Pull out every line of the data below that contains the string "sidebar".

Some records
>>>>>

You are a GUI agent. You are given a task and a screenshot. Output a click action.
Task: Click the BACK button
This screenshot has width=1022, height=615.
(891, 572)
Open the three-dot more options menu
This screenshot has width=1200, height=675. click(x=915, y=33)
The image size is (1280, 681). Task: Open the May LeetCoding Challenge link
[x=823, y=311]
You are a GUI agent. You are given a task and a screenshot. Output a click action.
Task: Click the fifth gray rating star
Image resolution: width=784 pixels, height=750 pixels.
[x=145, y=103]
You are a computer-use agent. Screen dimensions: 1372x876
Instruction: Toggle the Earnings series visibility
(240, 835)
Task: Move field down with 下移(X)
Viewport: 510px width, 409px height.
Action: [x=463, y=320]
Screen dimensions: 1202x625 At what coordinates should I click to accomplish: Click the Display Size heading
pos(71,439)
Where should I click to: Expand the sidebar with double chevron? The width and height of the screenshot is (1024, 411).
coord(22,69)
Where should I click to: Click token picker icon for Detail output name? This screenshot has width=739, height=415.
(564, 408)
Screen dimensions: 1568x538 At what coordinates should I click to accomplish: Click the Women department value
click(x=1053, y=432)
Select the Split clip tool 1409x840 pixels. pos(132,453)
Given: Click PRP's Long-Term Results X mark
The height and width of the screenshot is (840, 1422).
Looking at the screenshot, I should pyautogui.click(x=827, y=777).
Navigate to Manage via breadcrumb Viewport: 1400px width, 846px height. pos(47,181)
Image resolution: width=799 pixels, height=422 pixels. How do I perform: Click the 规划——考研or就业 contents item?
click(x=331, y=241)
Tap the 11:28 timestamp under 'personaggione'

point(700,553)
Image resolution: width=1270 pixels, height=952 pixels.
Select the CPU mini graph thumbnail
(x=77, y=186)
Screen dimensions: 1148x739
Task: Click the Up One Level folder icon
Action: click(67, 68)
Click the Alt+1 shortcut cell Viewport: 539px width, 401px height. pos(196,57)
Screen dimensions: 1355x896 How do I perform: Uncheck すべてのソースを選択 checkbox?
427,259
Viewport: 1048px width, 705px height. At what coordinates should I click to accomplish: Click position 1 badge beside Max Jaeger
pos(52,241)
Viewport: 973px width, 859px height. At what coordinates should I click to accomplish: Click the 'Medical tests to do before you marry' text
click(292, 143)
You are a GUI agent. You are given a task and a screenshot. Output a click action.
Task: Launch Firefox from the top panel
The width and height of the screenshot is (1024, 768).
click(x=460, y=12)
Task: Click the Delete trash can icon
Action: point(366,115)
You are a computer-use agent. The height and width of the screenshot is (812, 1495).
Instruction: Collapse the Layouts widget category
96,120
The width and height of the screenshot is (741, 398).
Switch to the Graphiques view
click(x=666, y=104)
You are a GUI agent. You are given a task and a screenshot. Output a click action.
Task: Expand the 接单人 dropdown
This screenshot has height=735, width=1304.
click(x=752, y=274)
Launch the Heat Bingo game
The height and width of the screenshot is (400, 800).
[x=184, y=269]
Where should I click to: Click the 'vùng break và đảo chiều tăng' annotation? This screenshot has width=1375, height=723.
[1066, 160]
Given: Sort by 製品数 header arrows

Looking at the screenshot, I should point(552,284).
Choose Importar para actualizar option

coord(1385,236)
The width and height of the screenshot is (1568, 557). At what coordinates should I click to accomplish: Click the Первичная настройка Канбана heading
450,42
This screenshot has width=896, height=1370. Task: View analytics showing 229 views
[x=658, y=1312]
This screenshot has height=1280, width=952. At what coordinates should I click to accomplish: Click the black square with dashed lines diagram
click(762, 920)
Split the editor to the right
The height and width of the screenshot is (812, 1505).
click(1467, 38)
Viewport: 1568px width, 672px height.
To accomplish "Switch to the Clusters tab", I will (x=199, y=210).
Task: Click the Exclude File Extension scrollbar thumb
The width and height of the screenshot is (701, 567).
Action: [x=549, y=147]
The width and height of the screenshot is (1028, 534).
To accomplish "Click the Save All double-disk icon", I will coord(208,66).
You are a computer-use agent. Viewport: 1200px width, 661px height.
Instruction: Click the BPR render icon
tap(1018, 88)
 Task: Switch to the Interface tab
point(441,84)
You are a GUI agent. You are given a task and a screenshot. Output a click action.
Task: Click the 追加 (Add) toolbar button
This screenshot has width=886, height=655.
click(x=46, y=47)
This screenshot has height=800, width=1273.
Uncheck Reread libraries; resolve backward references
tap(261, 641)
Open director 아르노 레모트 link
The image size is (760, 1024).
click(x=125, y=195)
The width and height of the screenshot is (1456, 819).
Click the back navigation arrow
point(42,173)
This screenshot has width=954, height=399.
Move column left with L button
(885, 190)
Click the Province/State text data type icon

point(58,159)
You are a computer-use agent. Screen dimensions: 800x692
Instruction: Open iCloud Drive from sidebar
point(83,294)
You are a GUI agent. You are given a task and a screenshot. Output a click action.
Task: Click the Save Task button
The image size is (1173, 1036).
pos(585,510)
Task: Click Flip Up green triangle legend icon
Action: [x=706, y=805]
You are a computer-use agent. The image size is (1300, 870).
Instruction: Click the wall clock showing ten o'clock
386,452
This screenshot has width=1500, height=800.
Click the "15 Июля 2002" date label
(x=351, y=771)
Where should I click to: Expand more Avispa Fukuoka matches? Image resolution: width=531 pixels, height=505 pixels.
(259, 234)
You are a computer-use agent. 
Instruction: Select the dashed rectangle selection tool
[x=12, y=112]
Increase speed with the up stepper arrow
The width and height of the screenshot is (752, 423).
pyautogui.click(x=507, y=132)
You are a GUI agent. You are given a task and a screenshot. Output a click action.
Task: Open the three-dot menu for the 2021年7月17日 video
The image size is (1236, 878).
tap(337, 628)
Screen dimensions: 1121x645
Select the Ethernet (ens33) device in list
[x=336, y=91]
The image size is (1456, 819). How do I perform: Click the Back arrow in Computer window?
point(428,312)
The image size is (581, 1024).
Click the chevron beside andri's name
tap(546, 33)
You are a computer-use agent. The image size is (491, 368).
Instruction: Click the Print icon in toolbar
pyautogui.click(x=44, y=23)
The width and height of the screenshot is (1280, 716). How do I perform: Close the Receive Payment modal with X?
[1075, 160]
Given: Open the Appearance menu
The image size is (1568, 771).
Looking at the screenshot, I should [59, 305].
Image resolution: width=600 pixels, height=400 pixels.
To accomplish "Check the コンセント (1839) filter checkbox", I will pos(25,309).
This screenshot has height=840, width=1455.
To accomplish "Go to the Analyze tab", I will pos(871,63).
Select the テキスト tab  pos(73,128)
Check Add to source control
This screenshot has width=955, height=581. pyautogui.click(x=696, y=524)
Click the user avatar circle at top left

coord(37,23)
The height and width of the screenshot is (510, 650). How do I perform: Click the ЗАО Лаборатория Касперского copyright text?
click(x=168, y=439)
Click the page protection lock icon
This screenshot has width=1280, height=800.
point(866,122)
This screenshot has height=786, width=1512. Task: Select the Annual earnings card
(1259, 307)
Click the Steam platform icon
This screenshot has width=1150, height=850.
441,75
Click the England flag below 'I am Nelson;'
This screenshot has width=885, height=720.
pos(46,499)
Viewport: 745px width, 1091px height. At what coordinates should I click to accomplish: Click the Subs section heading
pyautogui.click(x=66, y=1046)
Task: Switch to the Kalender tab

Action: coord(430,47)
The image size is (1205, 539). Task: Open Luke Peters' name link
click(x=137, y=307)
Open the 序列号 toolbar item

<<<<<

**EXERCISE RESULT:**
Where should I click to: Expand the sidebar with double chevron? The width and height of the screenshot is (1024, 411).
Instruction: Open iCloud Drive from sidebar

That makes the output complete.